This Article is From Jan 18, 2013

Algeria hostage crisis: survivors recount terrifying ordeal of desert bloodbath

Algeria hostage crisis: survivors recount terrifying ordeal of desert bloodbath
Paris: Many of them had explosives wrapped around their necks. Others hid, petrified, under their bed, in gaps above ceilings or wherever they could for nearly two days.

The ordeals suffered by workers caught up in the hostage drama at an Algerian gas field began to emerge Friday as the first survivors to make contact with friends and family started to tell their horrifying stories.

"There were gunshots, explosions and an alarm went off," was how an Algerian engineer described the moment, before dawn on Wednesday, when he realised the plant was under attack from Islamist gunmen.

"Just after, everything went dark," he said. "They cut the electricity and started going through the rooms, smashing down doors when they had to."

He said the kidnappers stalked the site looking for foreigners.

"All the time they were shouting that they were only after expats: 'if you're Algerian you can go, get your stuff and get out!'

"They rounded up all the expats, tied them up and took them off."

One of the westerners who escaped the attackers was Alexandre Berceaux, an employee of CIS Catering, the French company responsible for feeding 700 workers on the huge Tiguentourine site located in the desert in Algeria's deep south.

He was in his room getting ready for his morning shift when the alarm went off but initially assumed it was just a routine drill.

He soon realised he couldn't have been more wrong and made a decision that may have saved his life.

Rather than fleeing, Berceaux stayed in his room and hid under his bed, where he remained for 40 hours, praying the gunmen would not find him, before finally being liberated by Algerian troops who stormed the site on Thursday evening.

"I was under the bed and I put boards everywhere just in case," Berceaux said. "I had a bit of food, a bit to drink, I didn't know how long it would last."

When he finally came out, the Frenchman discovered that three Englishmen had survived in similar circumstances having hidden in the space above a dropped ceiling.

Built by Japanese and American companies and operated jointly by Algeria's state oil company, Britain's BP and Norway's Statoil, the Tiguentourine complex had employees from all over the world.

They were the targets of gunmen described by escapees as mostly young, relaxed and heavily-armed and of north African/Arabic appearance but with non-Algerian accents.

Attaching Semtex belts was presumably designed to deter them from trying to escape whilst ensuring any army assault would result in a maximum number of casualties among the foreigners.

One of the victims of these tactics was Stephen McFaul, a 36-year-old electrical engineer from Belfast.

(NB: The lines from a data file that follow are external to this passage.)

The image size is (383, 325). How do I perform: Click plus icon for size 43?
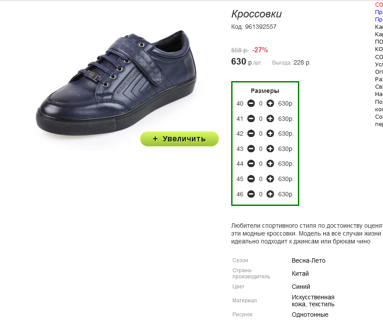(270, 149)
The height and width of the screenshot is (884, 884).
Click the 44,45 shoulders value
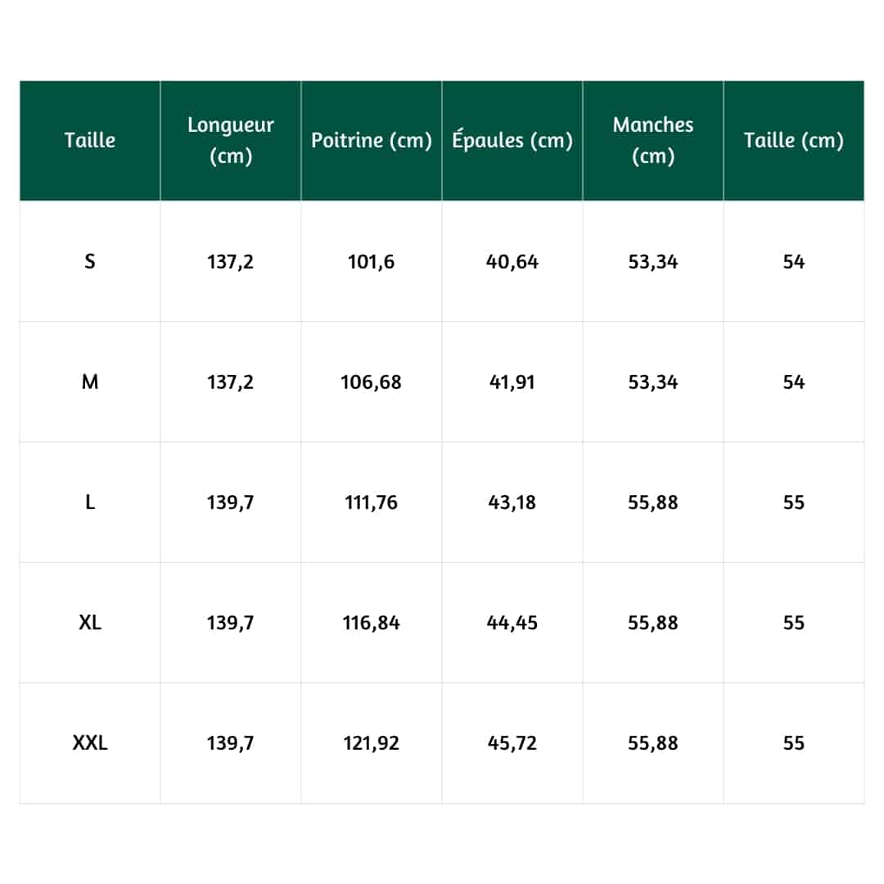[x=512, y=623]
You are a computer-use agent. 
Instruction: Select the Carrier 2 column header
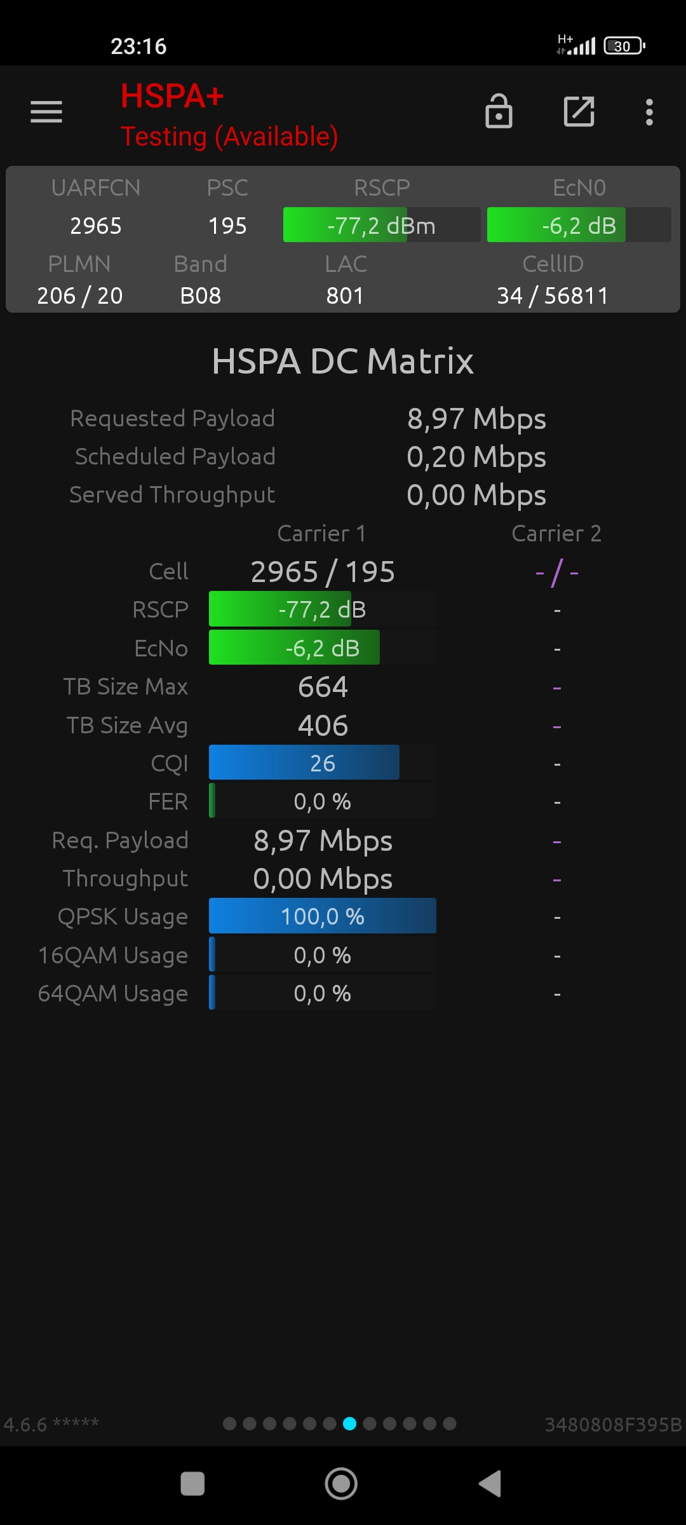[556, 533]
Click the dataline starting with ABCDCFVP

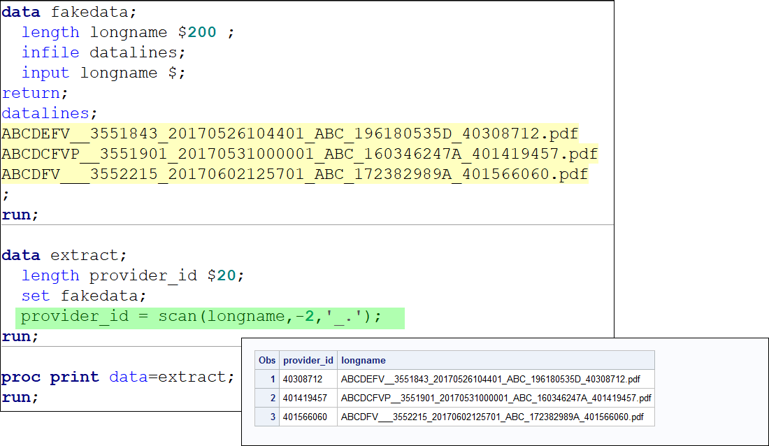[x=300, y=154]
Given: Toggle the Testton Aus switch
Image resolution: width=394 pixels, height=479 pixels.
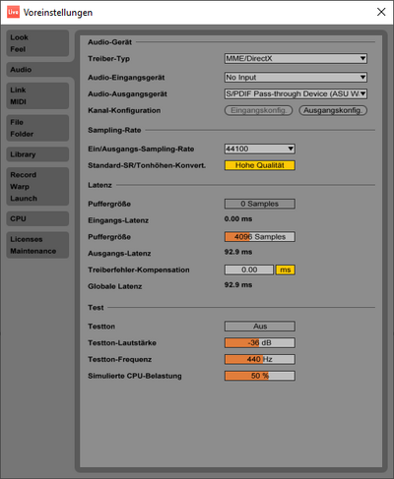Looking at the screenshot, I should [x=260, y=327].
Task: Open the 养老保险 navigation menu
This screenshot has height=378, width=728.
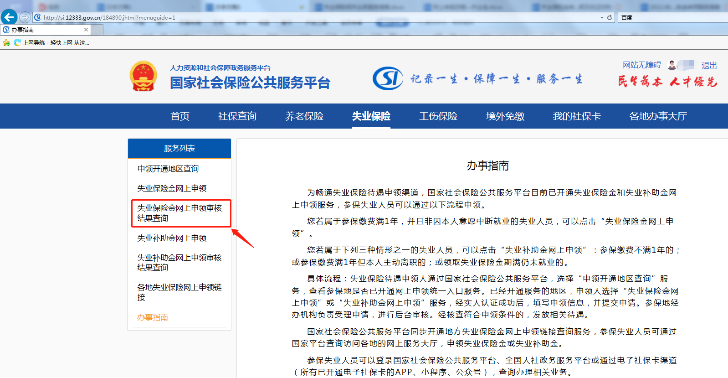Action: pyautogui.click(x=304, y=116)
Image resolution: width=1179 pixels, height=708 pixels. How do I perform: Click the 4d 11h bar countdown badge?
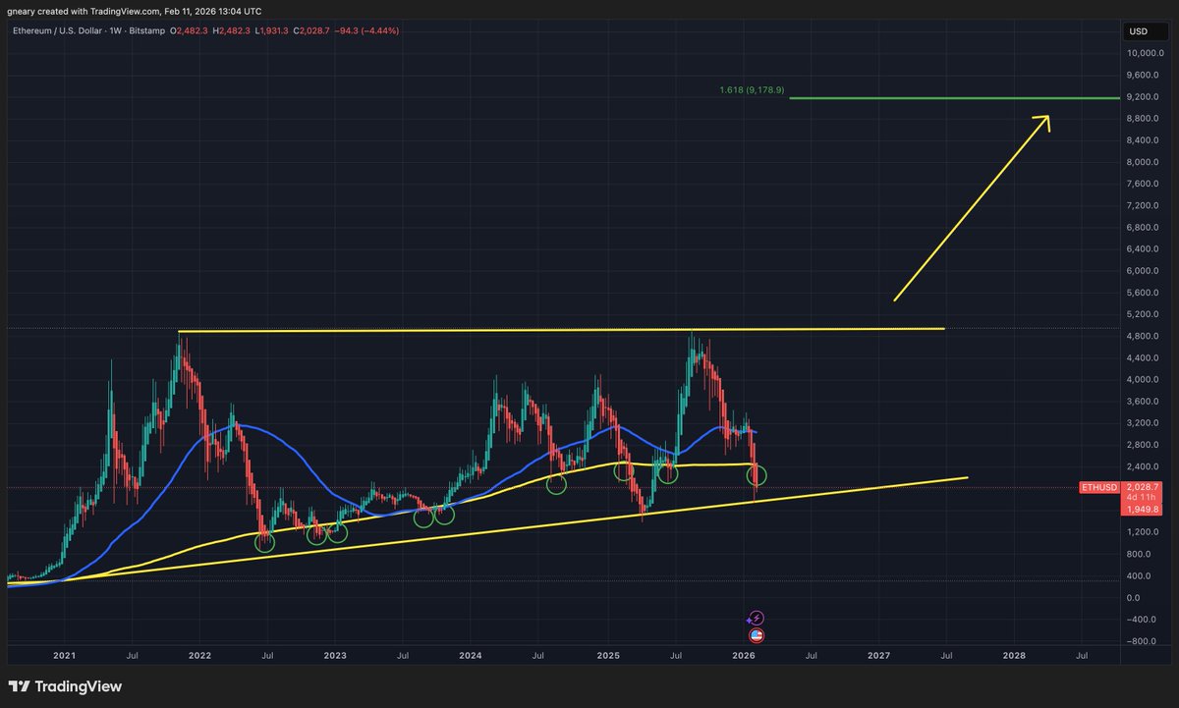[1142, 497]
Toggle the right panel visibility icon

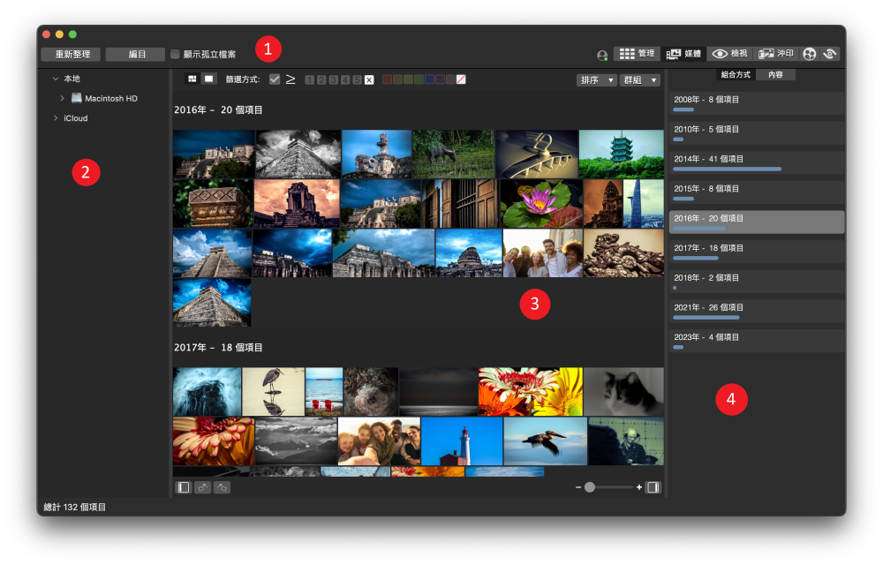click(653, 487)
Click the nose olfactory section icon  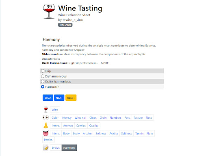coord(46,126)
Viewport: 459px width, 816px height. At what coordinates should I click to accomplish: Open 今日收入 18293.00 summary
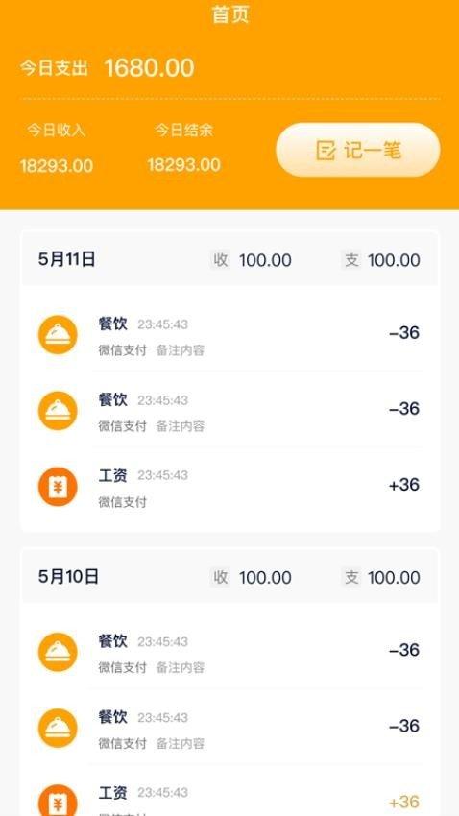tap(57, 148)

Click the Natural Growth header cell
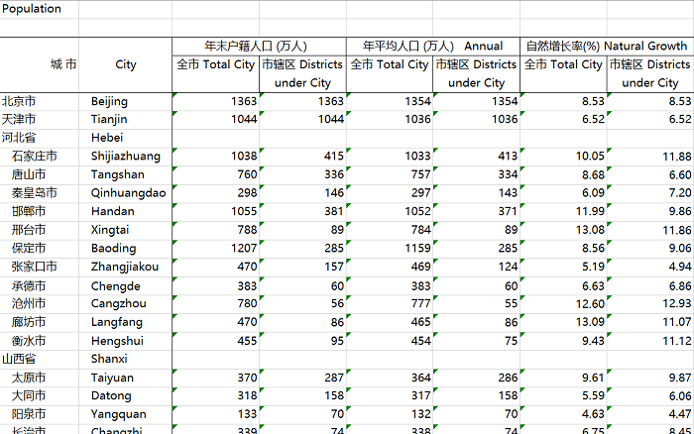click(x=606, y=46)
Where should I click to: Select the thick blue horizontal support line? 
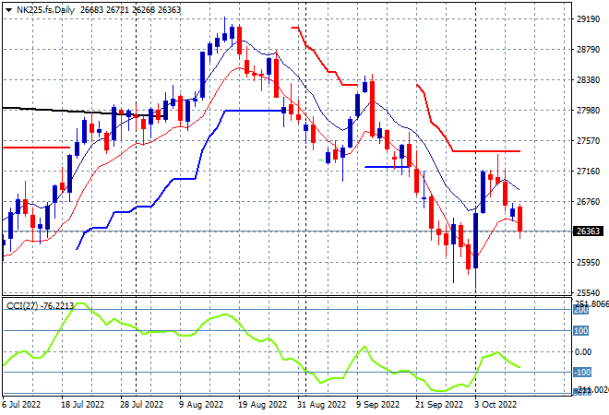point(255,111)
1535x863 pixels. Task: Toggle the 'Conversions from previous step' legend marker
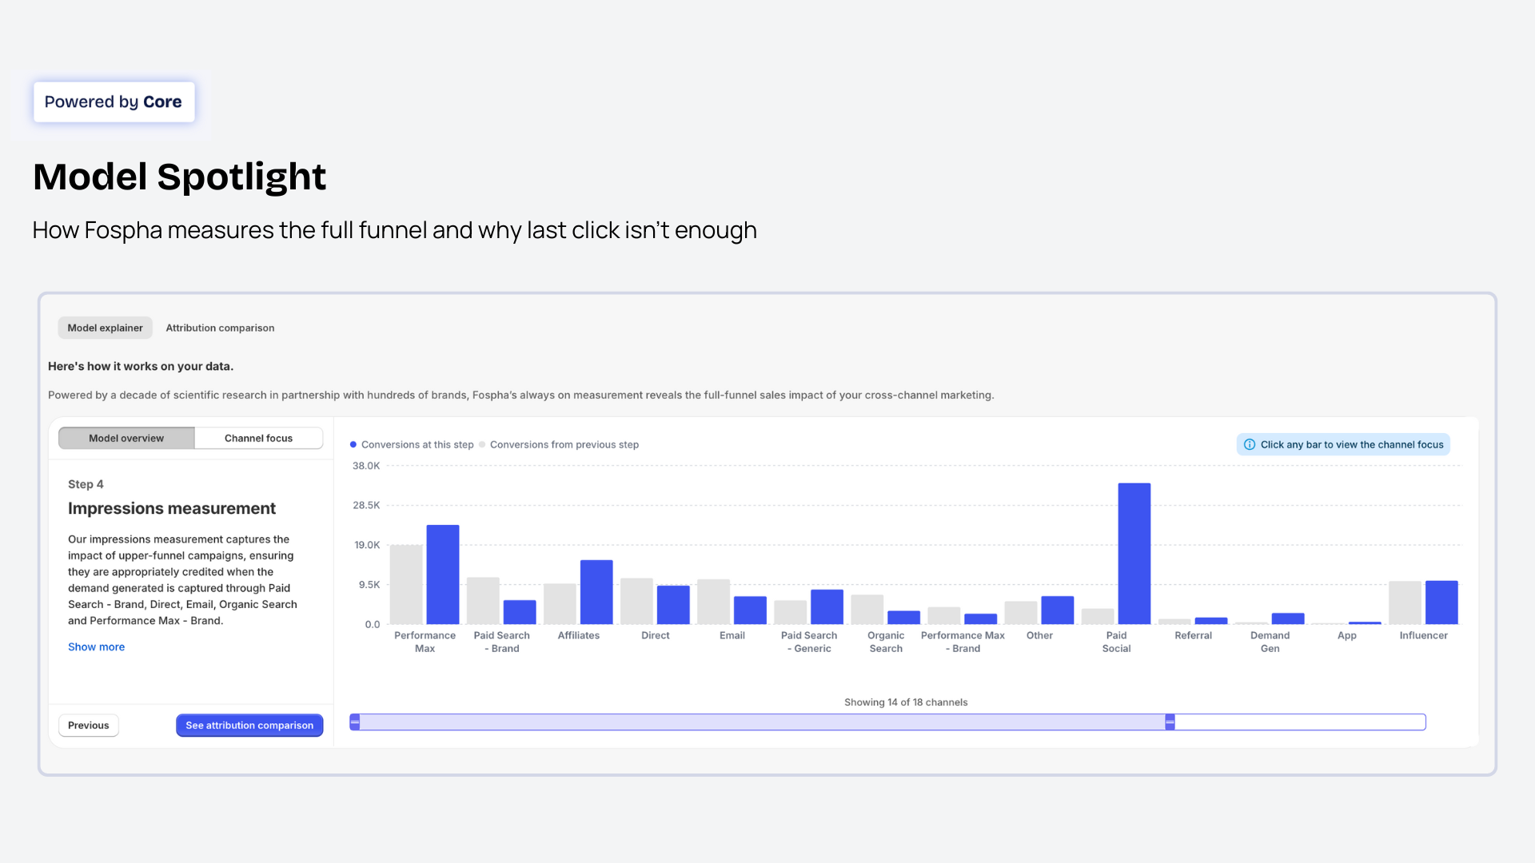point(482,444)
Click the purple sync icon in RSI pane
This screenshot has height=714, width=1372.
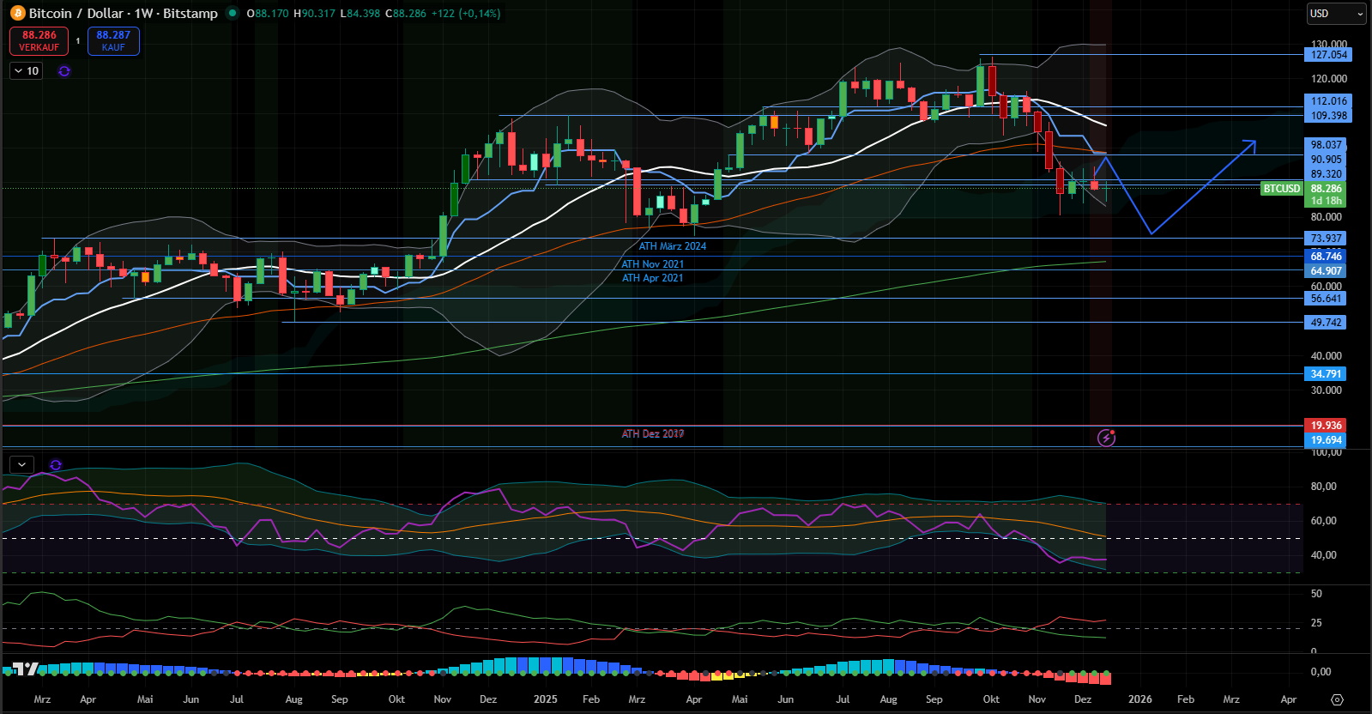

He was part of a group which managed to escape when the Algerian army attacked a convoy of vehicles the Islamists were using to try and move to a different location.

McFaul's testimony, related by Irish Foreign Minister Eamon Gilmore, confirmed that of a French hostage who spoke to the France 24 television station by phone on Thursday evening. He described how he was being held in a booby-trapped building along with English, Japanese, Filipino and Malaysian nationals, some of whom had been tied up and fitted with explosives.

McFaul's relieved relatives offered an insight into the agony suffered by family and friends and how, for many of the survivors, this will have been a life-changing experience.

"I can't wait till he gets home. I'm just going to say that he's never going back there, I'm not letting him go back," McFaul's 13-year-old son, Dylan, told Sky News.

His father, Christopher, added: "I feel sorry for the other hostages that are still there. We don't know what's happened to them, and the ones who have been killed - I feel sorry for their families. The last 48 hours have been hell."